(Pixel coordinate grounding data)
=== Section Start ===
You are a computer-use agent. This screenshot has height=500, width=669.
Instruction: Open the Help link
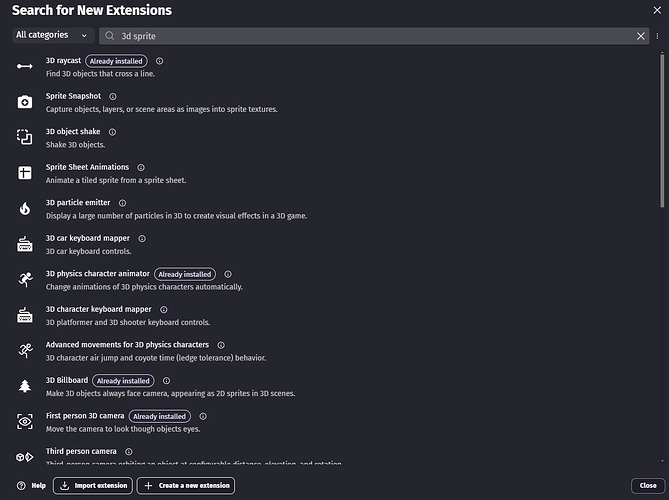click(31, 486)
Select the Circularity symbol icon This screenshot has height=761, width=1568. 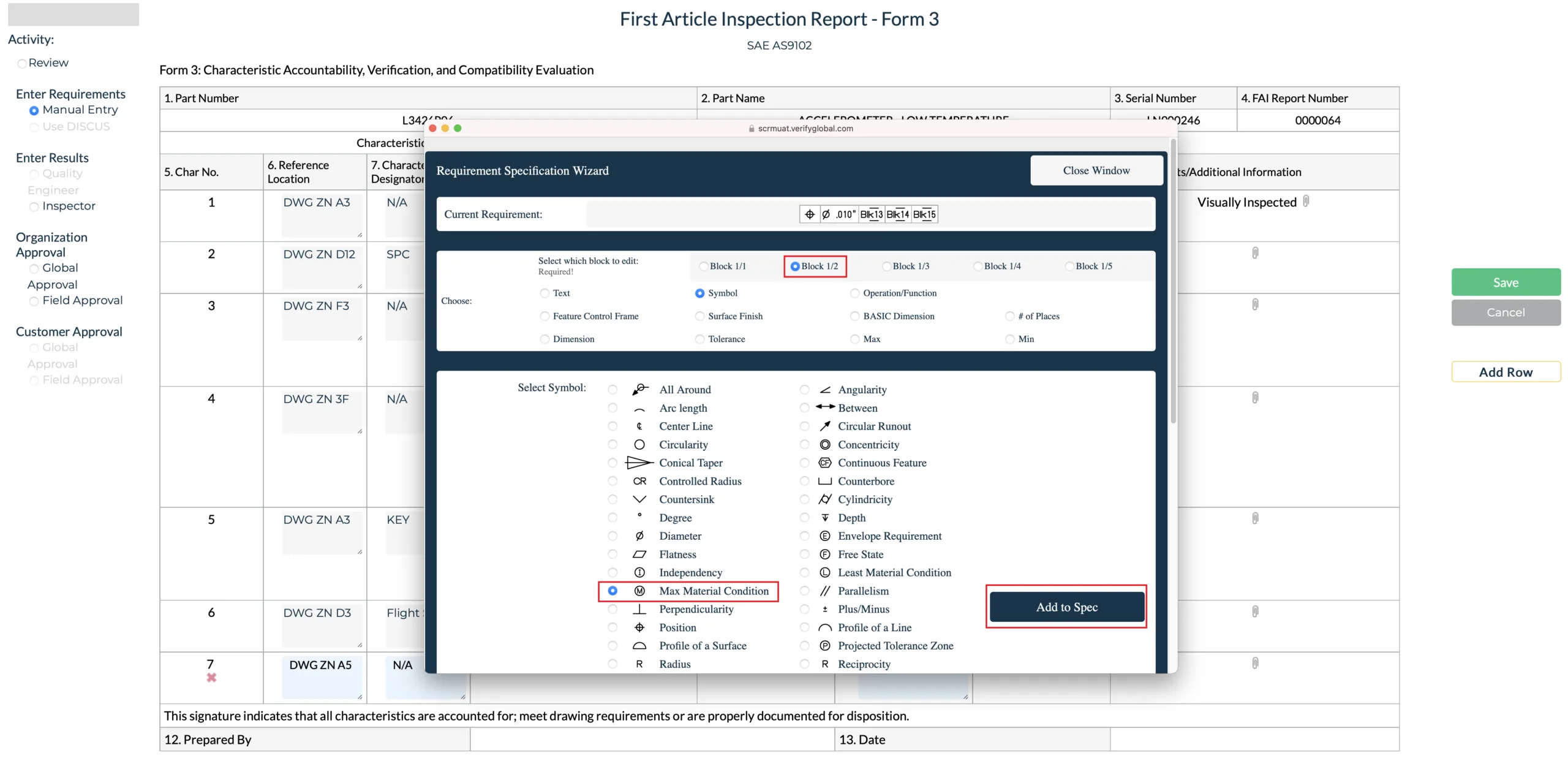point(639,444)
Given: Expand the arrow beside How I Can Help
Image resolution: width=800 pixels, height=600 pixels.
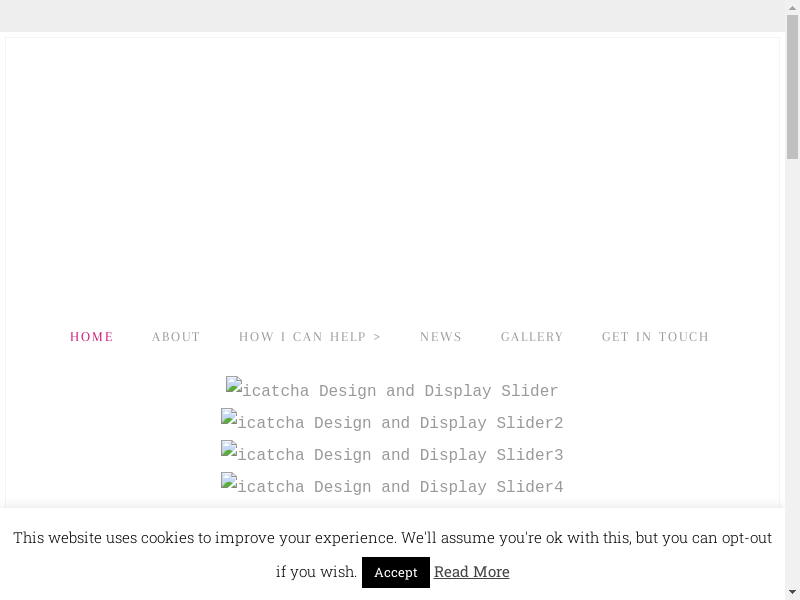Looking at the screenshot, I should (x=377, y=337).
=== Section End ===
**REQUIRED WORK**
Only the lines from the line with "Given: Expand the arrow beside How I Can Help" through the closing line of the data, both included, should be set down, exactly as written and without pictures.

**ANSWER TO THIS EXERCISE**
Given: Expand the arrow beside How I Can Help
Image resolution: width=800 pixels, height=600 pixels.
Looking at the screenshot, I should (x=377, y=337).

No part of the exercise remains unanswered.